▸ **About this task**: Reproduce word for word the portion of the text on scientific reproducibility starting at "Since 1955, The" and ending at "more serious nature.".

(Provided text)

Since 1955, The Journal of Irreproducible Results has offered "spoofs, parodies, whimsies, burlesques, lampoons and satires" about life in the laboratory. Among its greatest hits: "Acoustic Oscillations in Jell-O, With and Without Fruit, Subjected to Varying Levels of Stress" and "Utilizing Infinite Loops to Compute an Approximate Value of Infinity." The good-natured jibes are a backhanded celebration of science. What really goes on in the lab is, by implication, of a loftier, more serious nature.
It has been jarring to learn in recent years that a reproducible result may actually be the rarest of birds. Replication, the ability of another lab to reproduce a finding, is the gold standard of science, reassurance that you have discovered something true. But that is getting harder all the time. With the most accessible truths already discovered, what remains are often subtle effects, some so delicate that they can be conjured up only under ideal circumstances, using highly specialized techniques.
Fears that this is resulting in some questionable findings began to emerge in 2005, when Dr. John P. A. Ioannidis, a kind of meta-scientist who researches research, wrote a paper pointedly titled "Why Most Published Research Findings Are False."
Given the desire for ambitious scientists to break from the pack with a striking new finding, Dr. Ioannidis reasoned, many hypotheses already start with a high chance of being wrong. Otherwise proving them right would not be so difficult and surprising - and supportive of a scientist's career. Taking into account the human tendency to see what we want to see, unconscious bias is inevitable. Without any ill intent, a scientist may be nudged toward interpreting the data so it supports the hypothesis, even if just barely.

(End Provided text)
(Dataset extract)

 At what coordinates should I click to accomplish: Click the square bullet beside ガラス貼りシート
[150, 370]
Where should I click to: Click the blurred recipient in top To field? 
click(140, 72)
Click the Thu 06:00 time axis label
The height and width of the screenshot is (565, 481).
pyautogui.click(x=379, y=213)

(End Dataset extract)
(Dataset extract)

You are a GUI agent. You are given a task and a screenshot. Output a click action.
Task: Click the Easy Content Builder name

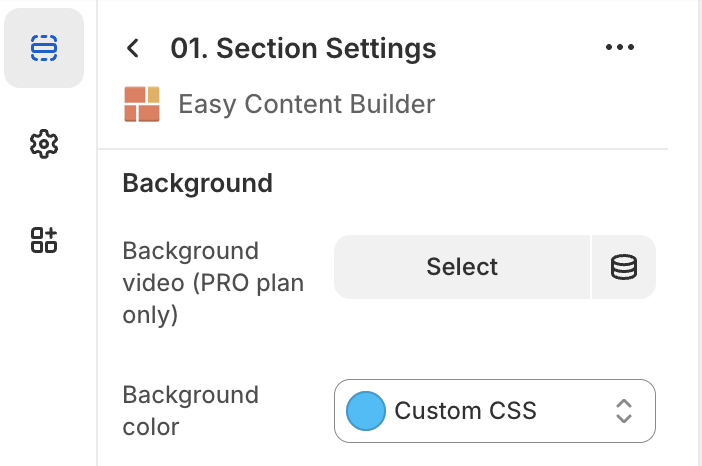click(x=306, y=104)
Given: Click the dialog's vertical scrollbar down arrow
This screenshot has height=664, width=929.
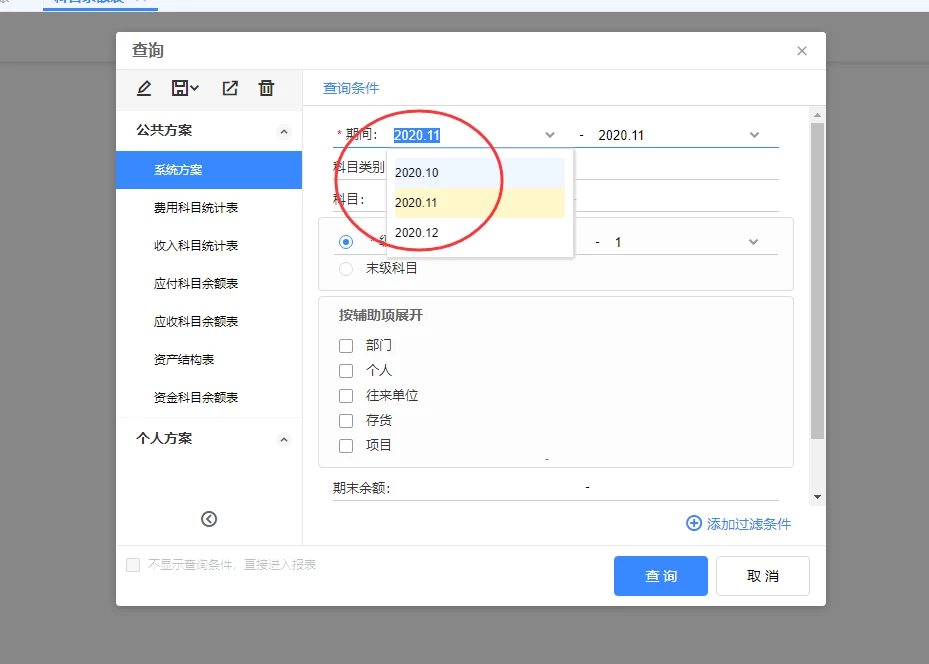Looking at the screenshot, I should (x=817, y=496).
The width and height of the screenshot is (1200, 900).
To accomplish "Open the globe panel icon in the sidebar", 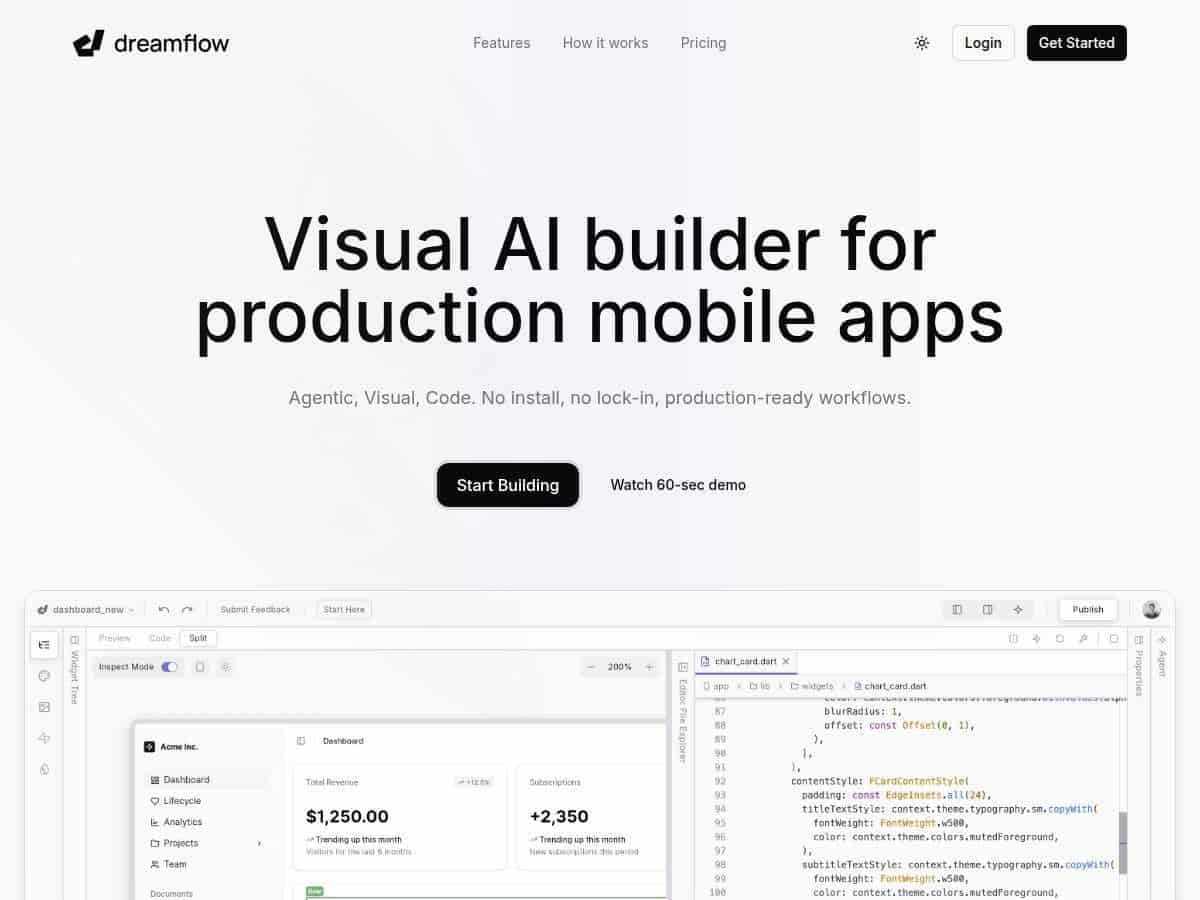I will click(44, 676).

(End Dataset extract)
(Dataset extract)

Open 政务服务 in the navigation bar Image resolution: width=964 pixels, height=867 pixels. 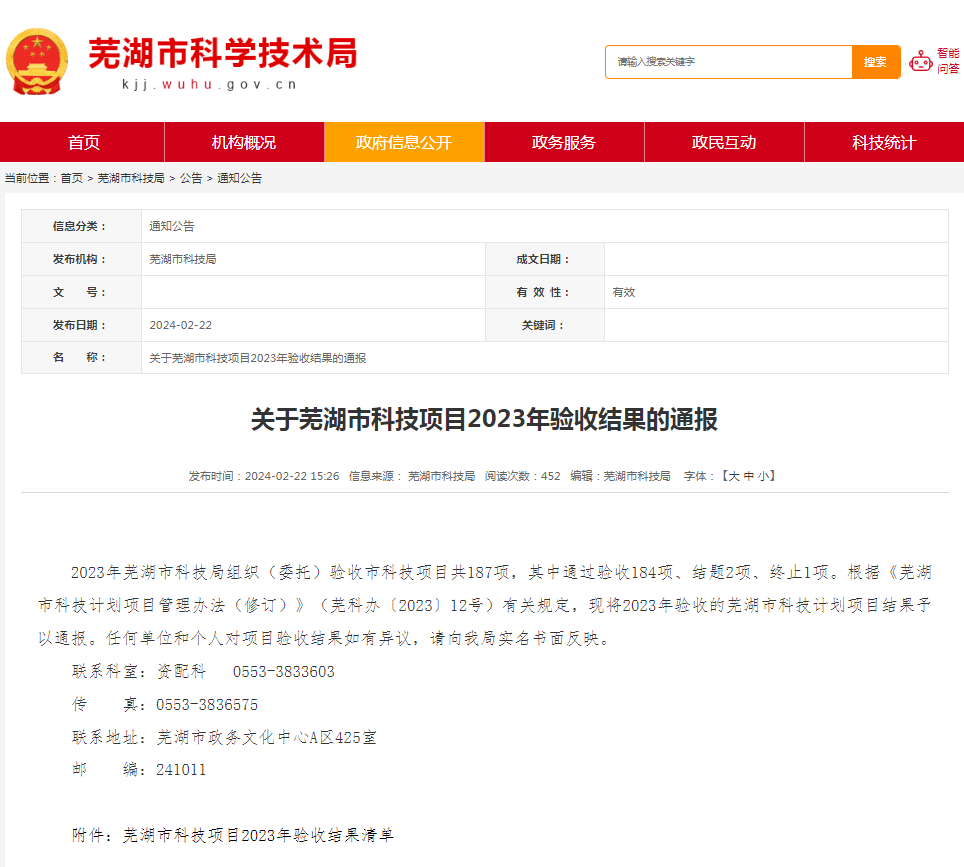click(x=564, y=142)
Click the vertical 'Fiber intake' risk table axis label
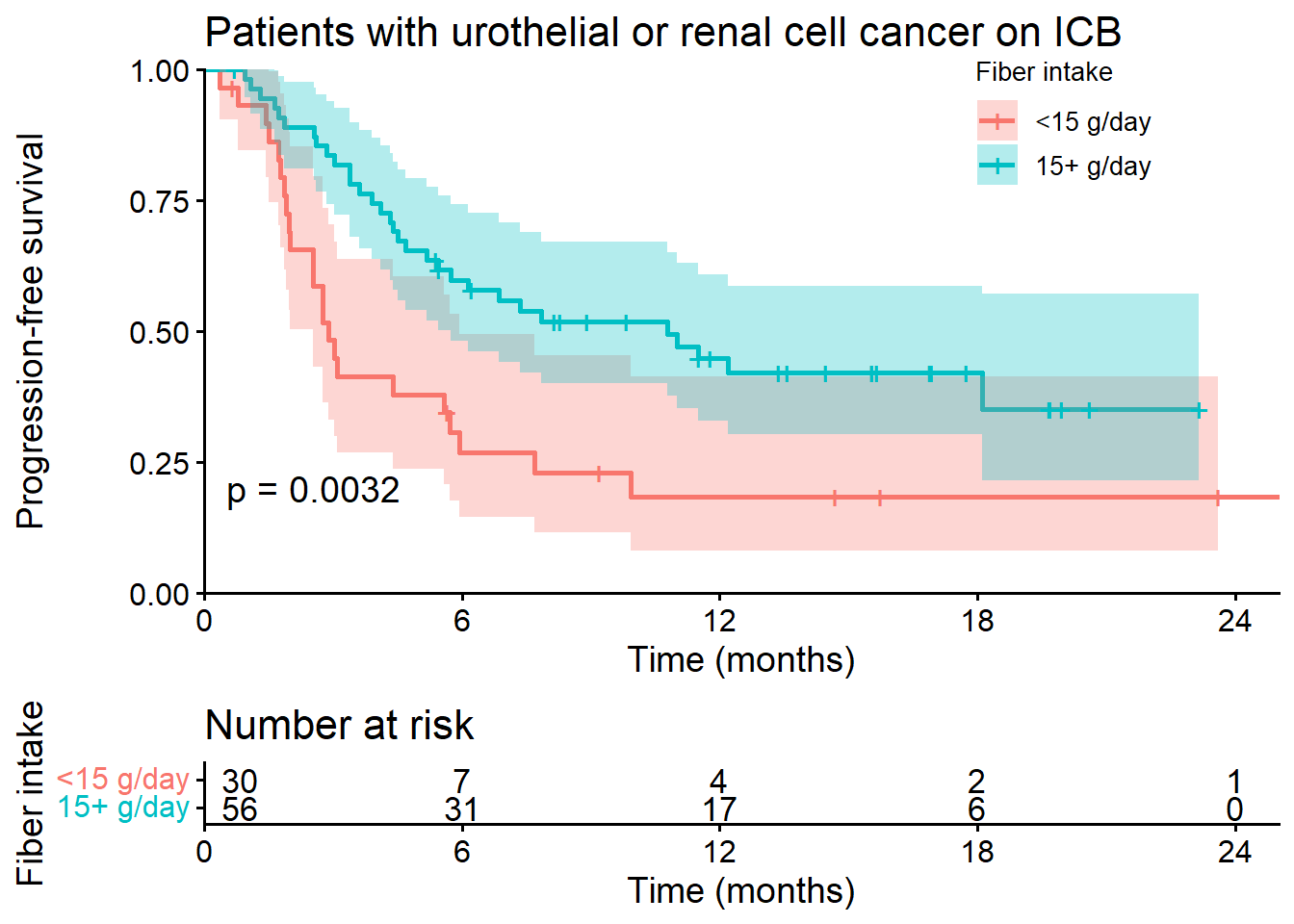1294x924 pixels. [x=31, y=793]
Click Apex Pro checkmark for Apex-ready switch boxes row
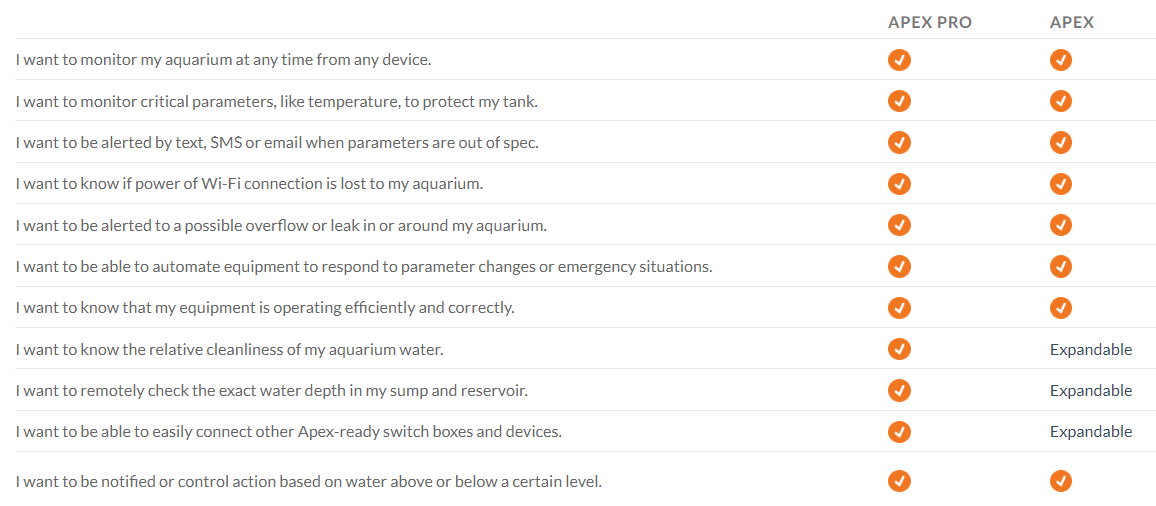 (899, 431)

(End Dataset extract)

▸ **Response area**:
Since 1955, The Journal of Irreproducible Results has offered "spoofs, parodies, whimsies, burlesques, lampoons and satires" about life in the laboratory. Among its greatest hits: "Acoustic Oscillations in Jell-O, With and Without Fruit, Subjected to Varying Levels of Stress" and "Utilizing Infinite Loops to Compute an Approximate Value of Infinity." The good-natured jibes are a backhanded celebration of science. What really goes on in the lab is, by implication, of a loftier, more serious nature.